**EXERCISE DESCRIPTION**
Whenever a line below holds the word "Điều", count it; then give the total and nothing else.

**INPUT DATA**
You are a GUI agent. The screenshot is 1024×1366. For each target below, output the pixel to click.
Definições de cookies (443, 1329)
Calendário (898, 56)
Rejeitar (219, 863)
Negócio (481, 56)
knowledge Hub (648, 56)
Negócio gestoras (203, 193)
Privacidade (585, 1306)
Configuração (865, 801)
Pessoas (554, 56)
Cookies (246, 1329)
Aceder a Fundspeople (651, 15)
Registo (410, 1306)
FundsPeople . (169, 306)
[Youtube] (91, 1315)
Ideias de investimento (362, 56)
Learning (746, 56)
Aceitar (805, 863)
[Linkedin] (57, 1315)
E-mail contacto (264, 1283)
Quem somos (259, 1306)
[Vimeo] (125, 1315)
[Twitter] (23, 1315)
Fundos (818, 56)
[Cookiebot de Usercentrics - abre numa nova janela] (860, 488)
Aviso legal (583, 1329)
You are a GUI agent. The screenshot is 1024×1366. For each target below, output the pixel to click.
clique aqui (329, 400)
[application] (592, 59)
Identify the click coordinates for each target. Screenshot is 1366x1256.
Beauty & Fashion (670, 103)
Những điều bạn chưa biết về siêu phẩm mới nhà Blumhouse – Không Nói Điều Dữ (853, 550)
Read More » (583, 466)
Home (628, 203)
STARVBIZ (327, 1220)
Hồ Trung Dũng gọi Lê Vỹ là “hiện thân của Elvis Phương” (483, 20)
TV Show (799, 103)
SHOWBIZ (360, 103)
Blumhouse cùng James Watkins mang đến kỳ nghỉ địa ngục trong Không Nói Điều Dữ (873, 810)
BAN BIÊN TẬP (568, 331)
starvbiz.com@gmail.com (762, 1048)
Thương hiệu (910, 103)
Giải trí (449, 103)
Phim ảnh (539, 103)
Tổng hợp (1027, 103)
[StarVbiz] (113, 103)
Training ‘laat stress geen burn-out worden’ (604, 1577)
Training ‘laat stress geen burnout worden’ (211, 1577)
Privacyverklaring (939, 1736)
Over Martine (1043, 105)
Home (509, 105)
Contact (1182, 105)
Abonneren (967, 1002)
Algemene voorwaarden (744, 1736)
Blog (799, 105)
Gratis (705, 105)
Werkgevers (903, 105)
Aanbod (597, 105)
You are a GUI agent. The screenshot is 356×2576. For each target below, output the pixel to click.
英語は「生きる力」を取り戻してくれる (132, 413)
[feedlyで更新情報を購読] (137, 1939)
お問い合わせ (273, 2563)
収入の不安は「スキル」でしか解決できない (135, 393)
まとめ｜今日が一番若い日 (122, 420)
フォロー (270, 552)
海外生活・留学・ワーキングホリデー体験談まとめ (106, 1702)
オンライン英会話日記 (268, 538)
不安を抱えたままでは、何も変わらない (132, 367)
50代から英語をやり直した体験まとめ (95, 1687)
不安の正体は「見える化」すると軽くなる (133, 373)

**OUTPUT**
2